Lets see where Twitter is in 2 years.

------
smackfu
You know how when people count lines of code, and other people say it is a
meaningless metric?

Number of employees is the same way. You can arbitrarily change the number by
outsourcing non-core-business jobs. Like HR or payroll or whatever.

------
singer
I don't think they have enough employees.

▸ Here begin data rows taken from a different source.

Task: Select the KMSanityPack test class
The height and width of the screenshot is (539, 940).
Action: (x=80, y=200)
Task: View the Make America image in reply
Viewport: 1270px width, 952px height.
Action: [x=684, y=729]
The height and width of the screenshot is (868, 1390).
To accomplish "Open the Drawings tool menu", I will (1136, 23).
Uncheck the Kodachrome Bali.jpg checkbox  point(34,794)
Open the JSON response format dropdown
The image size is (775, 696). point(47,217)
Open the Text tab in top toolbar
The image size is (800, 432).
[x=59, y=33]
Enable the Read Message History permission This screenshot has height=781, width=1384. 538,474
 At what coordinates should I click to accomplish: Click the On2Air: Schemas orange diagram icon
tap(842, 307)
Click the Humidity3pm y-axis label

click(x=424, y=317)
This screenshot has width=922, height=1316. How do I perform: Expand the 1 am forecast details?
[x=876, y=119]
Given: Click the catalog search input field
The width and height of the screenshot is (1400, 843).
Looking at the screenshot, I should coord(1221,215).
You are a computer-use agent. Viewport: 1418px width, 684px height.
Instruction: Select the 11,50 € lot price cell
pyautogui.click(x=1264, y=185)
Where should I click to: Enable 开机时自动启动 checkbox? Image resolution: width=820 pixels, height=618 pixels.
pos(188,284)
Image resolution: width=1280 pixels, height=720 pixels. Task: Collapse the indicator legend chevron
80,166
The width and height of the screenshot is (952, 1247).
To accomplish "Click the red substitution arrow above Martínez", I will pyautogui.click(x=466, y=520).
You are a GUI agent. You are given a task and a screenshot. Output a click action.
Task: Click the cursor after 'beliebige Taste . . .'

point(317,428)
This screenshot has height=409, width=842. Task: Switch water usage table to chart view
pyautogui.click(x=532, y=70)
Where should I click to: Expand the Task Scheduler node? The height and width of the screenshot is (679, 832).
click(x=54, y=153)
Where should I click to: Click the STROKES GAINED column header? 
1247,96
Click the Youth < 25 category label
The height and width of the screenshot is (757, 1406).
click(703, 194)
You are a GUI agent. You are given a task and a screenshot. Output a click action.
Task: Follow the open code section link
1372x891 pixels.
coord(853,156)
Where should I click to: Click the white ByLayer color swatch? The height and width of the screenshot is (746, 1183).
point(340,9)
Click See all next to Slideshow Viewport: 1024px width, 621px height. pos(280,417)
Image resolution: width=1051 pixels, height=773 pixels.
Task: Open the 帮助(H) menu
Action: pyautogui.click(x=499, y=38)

When I send them DMCA takedown notices, they only remove the content if I
remind them 3 or 4 times. After weeks of reminding them, the content has been
seen by thousands. That kind of defeats the purpose of them even offering to
take down the content.

------
grandalf
I hope they're re-releasing dabbledb for everyone to use...

------
bigtech
Defending Sparta from the Persians.

------
phlux
\--- Thinking out loud ---

There is yet a thing to come of twitter:

I design big systems; HQ campus networks, Hospital networks and systems,
RFID/RTLS tracking systems etc...

Back at Lockheed in 2002 we talked about this untapped M2M information layer
that was just becoming accessible.

We imagined that there was a ton of data, contextual and revealing about what
human actions were, that was happening and going to exponentially happen at a
machine to machine level...

this device is here, in this state, with this sensor data and tethered to this
owner... etc...

Twitter is kind of this sub-meta layer of information that has emerged - but
not about machines -- about the human psyche...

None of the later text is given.